God loves us to boldly be ourselves, like David, and lean completely on Him for what we need, especially for mercy. If we’re doing that, we have nothing to fear.
Gift of fear?
But what about the “gift” of fear of the Lord? “Fear” is sometimes translated as “reverence.” St. Hilary of Poitiers explained it this way: “Fear of God consists wholly in love, and perfect love of God brings our fear of him to its perfection. Our love for God is entrusted with its own responsibility: to observe his counsels, to obey his laws, to trust his promises.
“Let us hear what Scripture says: And now, Israel, what does the Lord your God ask of you except to fear the Lord your God and walk in his ways and love him and keep his commandments with your whole heart and your whole soul, so that it may be well for you?”
So that it may be well for you. Why do we fall into the trap of seeing God more as a prison guard than a caring Father? Do we really think we can “impress” the one who made the whole universe?
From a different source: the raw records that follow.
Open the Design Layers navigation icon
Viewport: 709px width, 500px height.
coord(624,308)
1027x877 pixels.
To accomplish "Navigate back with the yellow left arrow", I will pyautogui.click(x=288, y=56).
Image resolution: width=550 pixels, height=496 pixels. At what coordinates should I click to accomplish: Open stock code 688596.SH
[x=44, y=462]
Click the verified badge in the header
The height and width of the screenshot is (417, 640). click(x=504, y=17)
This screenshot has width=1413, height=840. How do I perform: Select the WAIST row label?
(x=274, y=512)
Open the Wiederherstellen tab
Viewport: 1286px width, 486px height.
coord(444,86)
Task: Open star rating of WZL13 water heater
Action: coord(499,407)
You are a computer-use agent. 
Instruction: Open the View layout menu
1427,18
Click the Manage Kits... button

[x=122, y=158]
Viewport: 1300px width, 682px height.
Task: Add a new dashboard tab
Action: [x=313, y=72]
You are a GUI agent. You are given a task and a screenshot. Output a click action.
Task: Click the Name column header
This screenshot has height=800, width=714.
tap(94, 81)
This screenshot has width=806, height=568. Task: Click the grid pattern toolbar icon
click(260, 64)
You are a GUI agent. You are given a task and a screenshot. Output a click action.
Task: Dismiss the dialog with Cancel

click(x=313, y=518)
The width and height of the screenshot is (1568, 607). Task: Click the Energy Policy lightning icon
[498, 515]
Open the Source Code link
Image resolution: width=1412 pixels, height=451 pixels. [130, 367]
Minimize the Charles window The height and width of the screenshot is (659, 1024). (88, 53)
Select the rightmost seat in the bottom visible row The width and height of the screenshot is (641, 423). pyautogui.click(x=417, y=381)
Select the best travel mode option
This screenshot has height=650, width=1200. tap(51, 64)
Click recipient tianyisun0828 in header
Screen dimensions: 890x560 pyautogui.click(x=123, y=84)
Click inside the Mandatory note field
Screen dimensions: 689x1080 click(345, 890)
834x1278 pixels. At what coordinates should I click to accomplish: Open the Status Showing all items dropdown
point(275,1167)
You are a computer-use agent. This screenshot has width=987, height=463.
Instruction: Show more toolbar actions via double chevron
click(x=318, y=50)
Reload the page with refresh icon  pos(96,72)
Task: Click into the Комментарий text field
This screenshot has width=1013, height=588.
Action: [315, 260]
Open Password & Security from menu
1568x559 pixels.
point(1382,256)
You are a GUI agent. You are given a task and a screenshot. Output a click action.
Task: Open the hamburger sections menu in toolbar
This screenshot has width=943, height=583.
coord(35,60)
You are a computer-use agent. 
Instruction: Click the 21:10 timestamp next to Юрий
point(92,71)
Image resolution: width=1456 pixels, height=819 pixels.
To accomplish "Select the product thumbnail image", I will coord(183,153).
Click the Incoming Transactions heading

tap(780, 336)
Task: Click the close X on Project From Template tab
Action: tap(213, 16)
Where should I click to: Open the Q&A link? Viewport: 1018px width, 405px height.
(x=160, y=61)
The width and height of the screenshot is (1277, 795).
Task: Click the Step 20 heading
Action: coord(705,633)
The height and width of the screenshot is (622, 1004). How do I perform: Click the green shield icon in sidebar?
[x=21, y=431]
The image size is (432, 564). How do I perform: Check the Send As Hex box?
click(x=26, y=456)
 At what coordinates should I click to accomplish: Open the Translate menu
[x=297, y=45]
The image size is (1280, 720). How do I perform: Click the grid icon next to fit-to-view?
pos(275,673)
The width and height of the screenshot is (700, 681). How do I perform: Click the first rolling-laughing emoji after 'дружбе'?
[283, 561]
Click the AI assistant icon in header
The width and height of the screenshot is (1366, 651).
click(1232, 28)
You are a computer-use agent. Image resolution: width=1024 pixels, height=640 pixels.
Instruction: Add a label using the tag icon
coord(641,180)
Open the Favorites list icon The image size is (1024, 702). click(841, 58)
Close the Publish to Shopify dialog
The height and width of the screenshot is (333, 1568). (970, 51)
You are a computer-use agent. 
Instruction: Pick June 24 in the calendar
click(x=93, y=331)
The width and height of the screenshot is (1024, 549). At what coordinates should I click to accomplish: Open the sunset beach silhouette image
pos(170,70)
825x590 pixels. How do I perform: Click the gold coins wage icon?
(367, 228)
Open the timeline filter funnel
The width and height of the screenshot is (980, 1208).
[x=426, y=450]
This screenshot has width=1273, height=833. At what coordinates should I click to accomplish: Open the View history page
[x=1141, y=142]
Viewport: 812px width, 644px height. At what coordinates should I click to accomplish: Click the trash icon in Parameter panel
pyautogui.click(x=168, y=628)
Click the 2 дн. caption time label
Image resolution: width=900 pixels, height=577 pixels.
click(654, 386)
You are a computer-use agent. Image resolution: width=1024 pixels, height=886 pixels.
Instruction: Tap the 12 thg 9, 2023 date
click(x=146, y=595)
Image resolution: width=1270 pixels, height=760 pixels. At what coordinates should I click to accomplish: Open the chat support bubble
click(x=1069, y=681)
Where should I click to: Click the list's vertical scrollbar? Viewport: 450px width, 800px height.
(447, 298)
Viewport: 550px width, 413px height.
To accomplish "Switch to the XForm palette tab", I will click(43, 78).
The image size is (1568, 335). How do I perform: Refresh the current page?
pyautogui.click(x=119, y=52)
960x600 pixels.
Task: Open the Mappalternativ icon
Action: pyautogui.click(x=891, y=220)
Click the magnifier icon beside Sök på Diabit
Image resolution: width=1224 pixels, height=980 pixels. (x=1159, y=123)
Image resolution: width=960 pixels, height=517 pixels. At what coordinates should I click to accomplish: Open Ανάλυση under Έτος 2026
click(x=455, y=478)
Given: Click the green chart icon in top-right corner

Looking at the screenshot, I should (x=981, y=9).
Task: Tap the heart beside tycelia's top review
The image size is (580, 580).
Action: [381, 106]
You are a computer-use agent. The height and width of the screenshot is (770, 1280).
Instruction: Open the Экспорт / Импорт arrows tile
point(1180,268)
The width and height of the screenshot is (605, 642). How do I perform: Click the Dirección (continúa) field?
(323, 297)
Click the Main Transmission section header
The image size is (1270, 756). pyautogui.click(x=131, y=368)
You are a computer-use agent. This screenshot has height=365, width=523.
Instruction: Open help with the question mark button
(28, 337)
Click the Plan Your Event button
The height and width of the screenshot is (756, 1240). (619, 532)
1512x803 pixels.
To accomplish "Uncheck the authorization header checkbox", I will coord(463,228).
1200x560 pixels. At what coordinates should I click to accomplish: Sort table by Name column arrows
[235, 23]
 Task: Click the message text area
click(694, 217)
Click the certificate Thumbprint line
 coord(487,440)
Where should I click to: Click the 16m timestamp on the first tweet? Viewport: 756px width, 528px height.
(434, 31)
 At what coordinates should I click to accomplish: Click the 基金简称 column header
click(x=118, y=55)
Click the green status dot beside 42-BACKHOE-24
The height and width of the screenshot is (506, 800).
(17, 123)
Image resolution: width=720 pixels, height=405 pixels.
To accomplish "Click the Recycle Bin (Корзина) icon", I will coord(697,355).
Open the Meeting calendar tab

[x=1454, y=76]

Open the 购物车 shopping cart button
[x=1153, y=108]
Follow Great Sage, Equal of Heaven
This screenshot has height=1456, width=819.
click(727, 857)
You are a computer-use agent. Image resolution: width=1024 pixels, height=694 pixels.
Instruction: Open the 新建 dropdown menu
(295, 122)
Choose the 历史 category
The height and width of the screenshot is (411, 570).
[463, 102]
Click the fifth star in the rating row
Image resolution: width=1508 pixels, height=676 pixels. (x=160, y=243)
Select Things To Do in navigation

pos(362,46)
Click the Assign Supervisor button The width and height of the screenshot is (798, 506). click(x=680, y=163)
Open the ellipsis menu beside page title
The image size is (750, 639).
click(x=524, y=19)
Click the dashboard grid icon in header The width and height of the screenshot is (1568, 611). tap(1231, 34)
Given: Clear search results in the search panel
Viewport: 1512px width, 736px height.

Remembering a beloved parent, teacher, or coach and how we feared to disappoint them because of our respect for them is a better way to envision “fear of the Lord.”
St. Teresa of Calcutta summed it up this way: “He knows your weakness. He wants only your love, wants only the chance to love you.”
Let’s ponder this week how much we’re loved by God, and in this love deepen the meaning of our Lenten sacrifices.
” The reason for becoming more virtuous is to enable us to love God more, not the other way around.” How true this is! And it’s something that we so often forget in a world that measures us by our deeds and accomplishments. I volunteer as part of a prayer team at a local soup kitchen/day shelter. I circulate among the guests and spend time engaging them in conversation that usually ends with my taking requests for any prayer needs. The more I do this, the more I find myself loving God in ways that I never dreamed possible. Such a blessing!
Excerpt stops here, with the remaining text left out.